* _Source data_

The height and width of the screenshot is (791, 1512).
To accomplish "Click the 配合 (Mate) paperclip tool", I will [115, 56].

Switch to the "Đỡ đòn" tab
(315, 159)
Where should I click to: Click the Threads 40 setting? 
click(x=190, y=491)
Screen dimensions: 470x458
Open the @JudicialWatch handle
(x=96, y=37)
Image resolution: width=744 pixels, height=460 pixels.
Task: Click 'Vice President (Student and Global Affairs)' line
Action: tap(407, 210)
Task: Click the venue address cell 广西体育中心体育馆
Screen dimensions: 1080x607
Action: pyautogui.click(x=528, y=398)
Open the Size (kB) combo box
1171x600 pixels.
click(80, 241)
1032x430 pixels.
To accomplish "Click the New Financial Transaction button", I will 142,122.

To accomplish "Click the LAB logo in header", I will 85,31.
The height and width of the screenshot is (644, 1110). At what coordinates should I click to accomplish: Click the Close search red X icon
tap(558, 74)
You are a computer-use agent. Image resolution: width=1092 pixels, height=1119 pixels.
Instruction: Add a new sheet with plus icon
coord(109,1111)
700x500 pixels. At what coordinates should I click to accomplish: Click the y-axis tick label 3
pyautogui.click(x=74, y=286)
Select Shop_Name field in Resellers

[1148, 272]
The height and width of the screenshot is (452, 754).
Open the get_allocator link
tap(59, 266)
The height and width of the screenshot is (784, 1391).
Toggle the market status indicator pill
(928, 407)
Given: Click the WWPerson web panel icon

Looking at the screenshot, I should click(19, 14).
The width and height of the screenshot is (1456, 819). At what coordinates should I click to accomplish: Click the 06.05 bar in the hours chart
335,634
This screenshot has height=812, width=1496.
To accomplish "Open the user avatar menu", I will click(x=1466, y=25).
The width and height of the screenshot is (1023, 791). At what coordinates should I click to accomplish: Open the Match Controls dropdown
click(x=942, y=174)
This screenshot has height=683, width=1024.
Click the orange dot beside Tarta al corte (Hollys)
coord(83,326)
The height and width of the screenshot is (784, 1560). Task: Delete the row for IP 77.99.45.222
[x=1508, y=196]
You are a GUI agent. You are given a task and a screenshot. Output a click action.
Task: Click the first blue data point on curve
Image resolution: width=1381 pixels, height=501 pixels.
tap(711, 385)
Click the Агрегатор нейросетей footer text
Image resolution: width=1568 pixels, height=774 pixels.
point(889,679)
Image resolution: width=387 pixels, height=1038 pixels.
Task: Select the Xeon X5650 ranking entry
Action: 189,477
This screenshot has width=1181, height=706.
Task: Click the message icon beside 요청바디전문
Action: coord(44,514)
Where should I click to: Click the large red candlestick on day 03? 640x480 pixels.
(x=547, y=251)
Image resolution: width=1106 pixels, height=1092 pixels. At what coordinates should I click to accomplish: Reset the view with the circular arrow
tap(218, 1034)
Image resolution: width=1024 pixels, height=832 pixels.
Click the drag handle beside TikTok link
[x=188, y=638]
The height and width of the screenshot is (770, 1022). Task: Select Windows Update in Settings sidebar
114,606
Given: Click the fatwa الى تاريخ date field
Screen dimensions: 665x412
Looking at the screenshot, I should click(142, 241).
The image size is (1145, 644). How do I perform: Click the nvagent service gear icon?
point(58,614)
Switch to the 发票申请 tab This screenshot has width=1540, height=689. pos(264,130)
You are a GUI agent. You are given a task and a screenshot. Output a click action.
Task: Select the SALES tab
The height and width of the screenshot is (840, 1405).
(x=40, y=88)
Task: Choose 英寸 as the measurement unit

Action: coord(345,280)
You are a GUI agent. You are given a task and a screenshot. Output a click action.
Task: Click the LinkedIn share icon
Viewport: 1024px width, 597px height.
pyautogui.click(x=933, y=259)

* _Your goal_
Looking at each line of the records, count the ones where the word "will" appears, and report only the count.

* _Written solution_
4